The damage is getting serious: The percentage of NYSE stocks above their 50-day moving average has declined to just 47 percent. And this is not a matter of a bunch of nobodies getting hurt. Black-and-blue blue chips include Intel (INTC), Microsoft (MSFT), Colgate Palmolive (CL), Procter & Gamble (PG), Coca-Cola(KO), Johnson & Johnson (JNJ) — the very foundation of many investors’ long-term portfolios.
It’s not that Americans are suddenly buying a lot less software, toothpaste, laundry detergent, soda, body wash and Band-Aids. It’s that all these companies are likely to suffer a nasty earnings drag from the rapidly climbing U.S. dollar due to their massive overseas exposure.
The greenback’s rise is being driven by a number of factors, including strong indications the Federal Reserve is going to hike rates as soon as June for the first time since 2006, the relative strength of the U.S. economy, currency troubles in the emerging markets, and new stimulus efforts by the European Central Bank.
The problem is the dollar — which was famously derided by rapper Jay Z and model Gisele Bundchen a few years ago — is up more than 25 percent from its early 2014 low. Further gains look likely as the currency achieves escape velocity, with Deutsche Bank looking for the dollar to gain another 19 percent against the euro by 2017.
A stronger dollar, weaker commodity prices and turbulence overseas all undermine the value of foreign profits earned by U.S. corporations at a time when earnings growth is already rolling over at a pace that’s associated with recessions. The last time the dollar strengthened to this extent was in the midst of the last two recessions.
Already, Evercore ISI reports that earnings estimates for S&P 500 companies for the fourth quarter of this year have dropped to a -5 percent year-over-year decline. The chart above shows how forward S&P 500 earnings estimates (blue line) have tended to track the big changes in the dollar’s valuation (which is in red, on an inverse scale, on the right side). When the dollar surged, earnings dropped.
Don’t just take my word for it. Here’s a look at the impact of the dollar’s rise on these four blue chips when they reported quarterly results back in January and February, before the greenback climbed another 5 percent-plus:
— On Jan. 29, Colgate reported that revenues suffered a 9 percent drop due to currency effects as its CEO warned that dollar volatility would remain a challenge.

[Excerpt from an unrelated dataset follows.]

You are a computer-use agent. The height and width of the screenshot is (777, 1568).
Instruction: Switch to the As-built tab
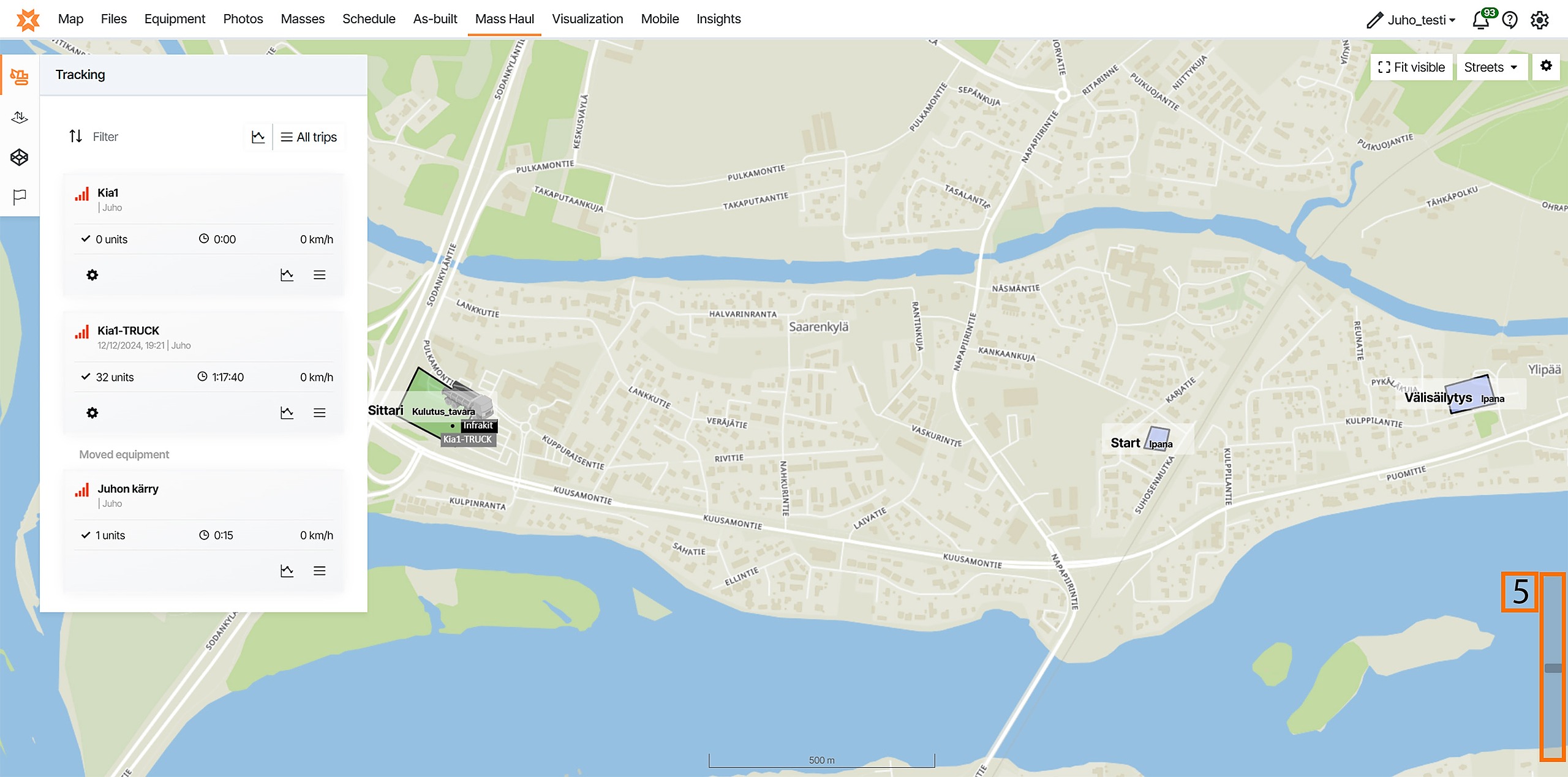435,19
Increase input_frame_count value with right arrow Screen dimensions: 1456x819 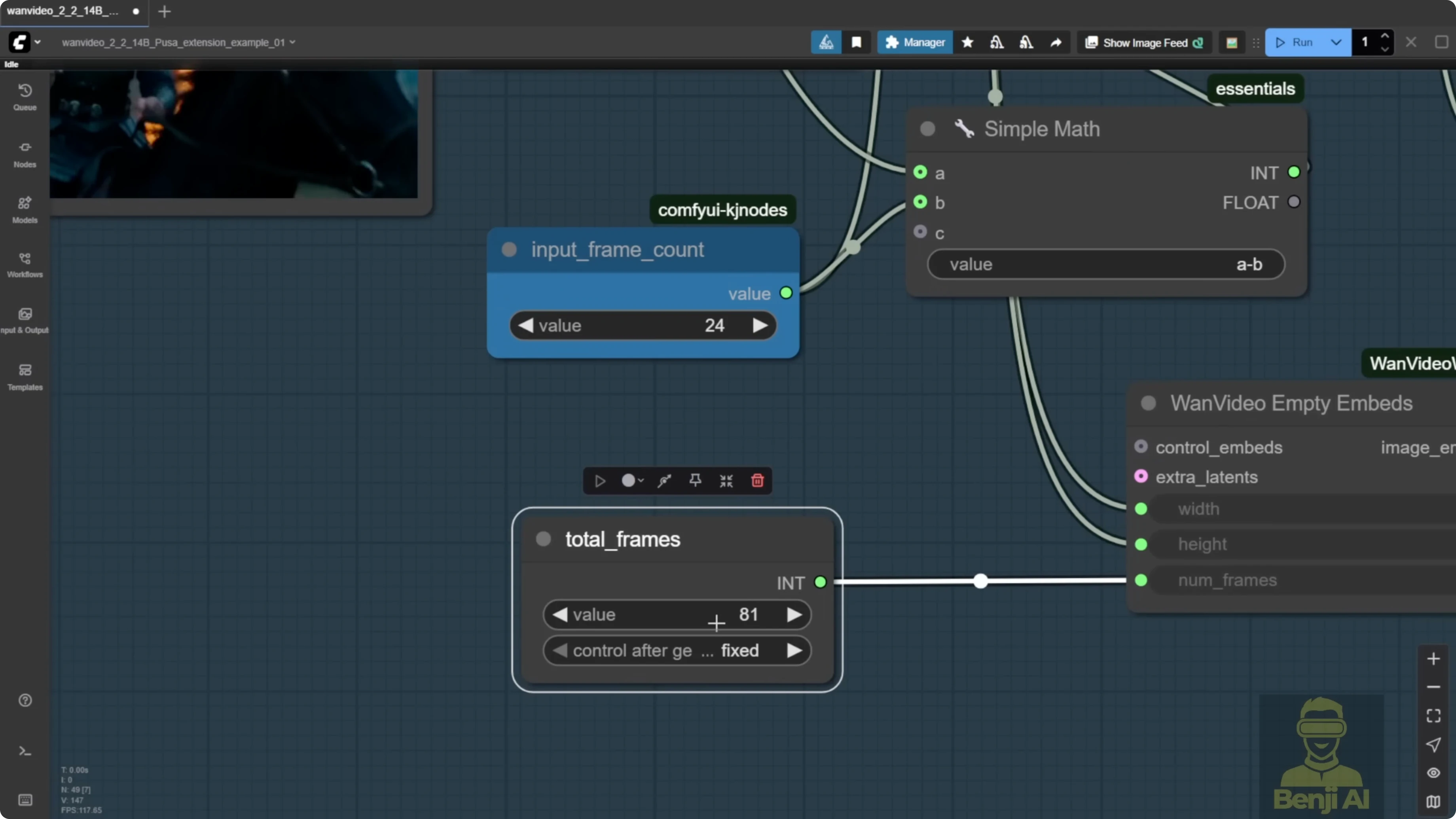click(760, 325)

— On Jan. 27, Procter & Gamble warned that fiscal 2015 sales would be reduced by 5 percent and net earnings by 12 percent, or at least $1.4 billion after tax, due to currency impacts.
— On Feb. 10, Coca-Cola’s management predicted currency effects would be a 5 percent headwind on revenues and upwards of an 8 percent headwind on profits before tax.
— On Jan. 20, Johnson & Johnson reported that fourth quarter 2014 results were pulled down -4.5 percent due to currency effects and warned that if currency rates were to stay where they were, fiscal 2015 earnings per share, which they guided at between $6.12 and $6.27, would be pulled down by 42 cents. The dollar has since risen nearly 7 percent.
In short, the whole concept of the dollar and earnings may seem esoteric, but it is very real and explains in large part why the market has struggled. Expectations of poor results in the current quarter are being “discounted” into stock prices now.
Some good news? Sure. Pessimists tend to overdo the angst, so dangers tend to become over-discounted — and that could set these companies up for a healthy rebound if they beat reduced expectations when they report earnings in April.